Engineering Projects

Here is a list of some current and past engineering projects I was a part of or led. The skills used in these projects cover many aspects of engineering, including design, coordination, and technical writing

Front Brake Caliper

For the CWRU Motorsports 2026 car, I am designing the front brake calipers. This design is still in progress and not finalized as of October. A major change implemented this year was moving the seals off of the pistons and into the actual caliper, allowing for the width of the caliper to decrease, helping reduce weight. Compression springs will also be added to the slide pins to assist with the retraction of the piston and pads when the brakes are released. The inlet port and bleeder port will be designed to be angled upward, allowing for the brakes to be bled on the car, reducing the time that it takes to perform this maintenance, but it is dependent on clearance with the tire rim.

Trial and Production Runs

During my time at Saint-Gobain, I oversaw multiple trial and production runs for new and existing PTFE and other silicone products. During these trials, samples were taken and experimented with, and machine settings were adjusted to ensure the final material was within tolerance. I worked directly with quality technicians and operators, reviewing any defects in material and developing solutions in real time. I took notes to create written reports to document the design and production process changes. During my time, two test products completed production-sized runs that were shipped out to customers, and I helped develop the calibrations on a newer machine to produce an additional two products.

Production Modeling

At Morrison Products, I utilized my SolidWorks skills to design multiple parts that aided in the manufacturing process. The top image depicts a V-block spinning assembly station that was used in the assembly line for blower fans. During my internship, production wanted to create an additional assembly line, which required an extra stand. Taking dimensions from the two existing production lines, I modeled an identical assembly area using Sheet metal tools and then fabricated it with a laser cutter and press brake.

Weld Cell Mounting Fixture

These two images show a mounting fixture I designed for a new robotic welding machine. In designing this mount, many challenges presented themselves as care was taken to ensure:

  • Force was evenly distributed across the bottom ring of the mount, maintaining contact with the top line,

  • The operator would be able to align the fan blades and the top plate correctly

  •  All weld locations were accessible for the laser.

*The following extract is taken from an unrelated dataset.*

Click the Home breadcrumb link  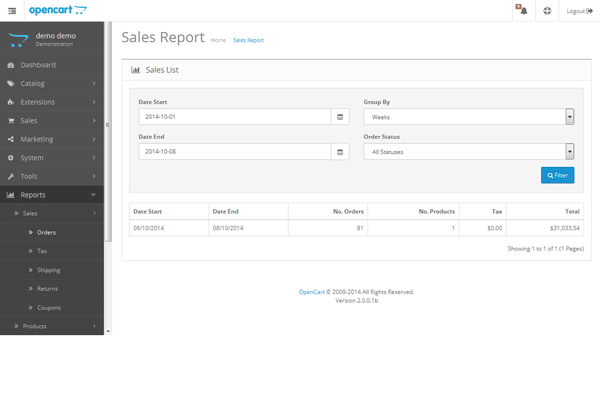point(218,40)
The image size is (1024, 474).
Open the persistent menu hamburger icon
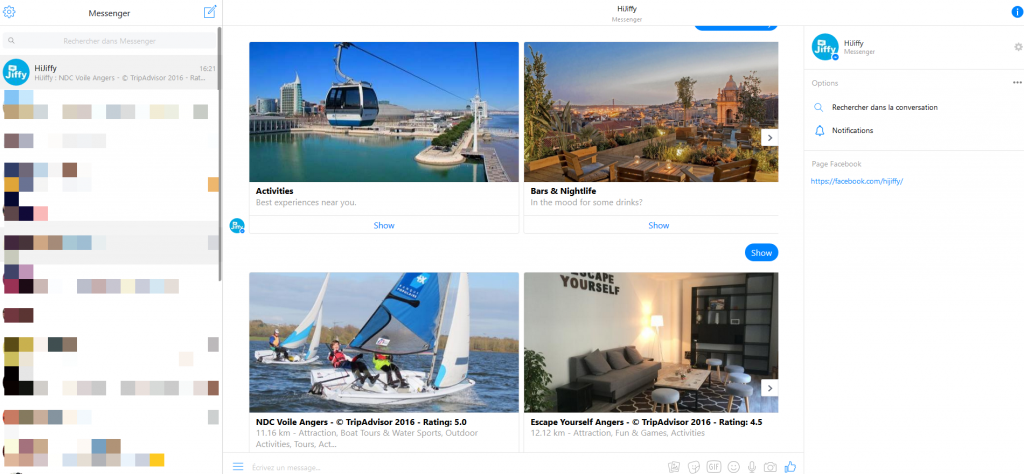click(238, 467)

In the process of designing both of these parts, communication with operators and other engineers was crucial to ensuring the final product was effective and easily usable by the operator. Dowel pins were used inside the top plate’s center to provide contact across the whole assembly.

Production Modeling

The four images to the right were a latch design I created to prevent dies stored in racks from falling off. Previously, a pin system was utilized, and while effective, operators would frequently dent them when moving dies onto die carts. These pins were welded onto the actual storage racks, so replacement of the bent pins and pin holes took excessive time. My solution was to bolt two plates to the crossbar with a barn latch attached to the front plate through 4 additional bolts. This eliminated the need to remember where to place the loose pin after removal. It also gave a better visual aid of the latch being in the way with the orange handle. The replacement of the latches was also simpler, as only four nuts needed to be taken off to remove the bent latch, and the actual plates could stay on.

Fan Hub Mounting Fixture

Shown is a mounting block I designed to attach a back plate and stiffener in one assembly station. For this, 6 bolts would be preplaced before fitting the back plate and hub together. This would allow all bolts to be set, limiting the struggle of locating the hole for each piece. The attached hub and backplate would then be flipped over, with the stiffener attached on the other side. The large cutouts allowed for bolts to sit in the mount when attaching the stiffener, keeping the whole assembly still. This design was reviewed with operators, listening to their feedback and adapting accordingly.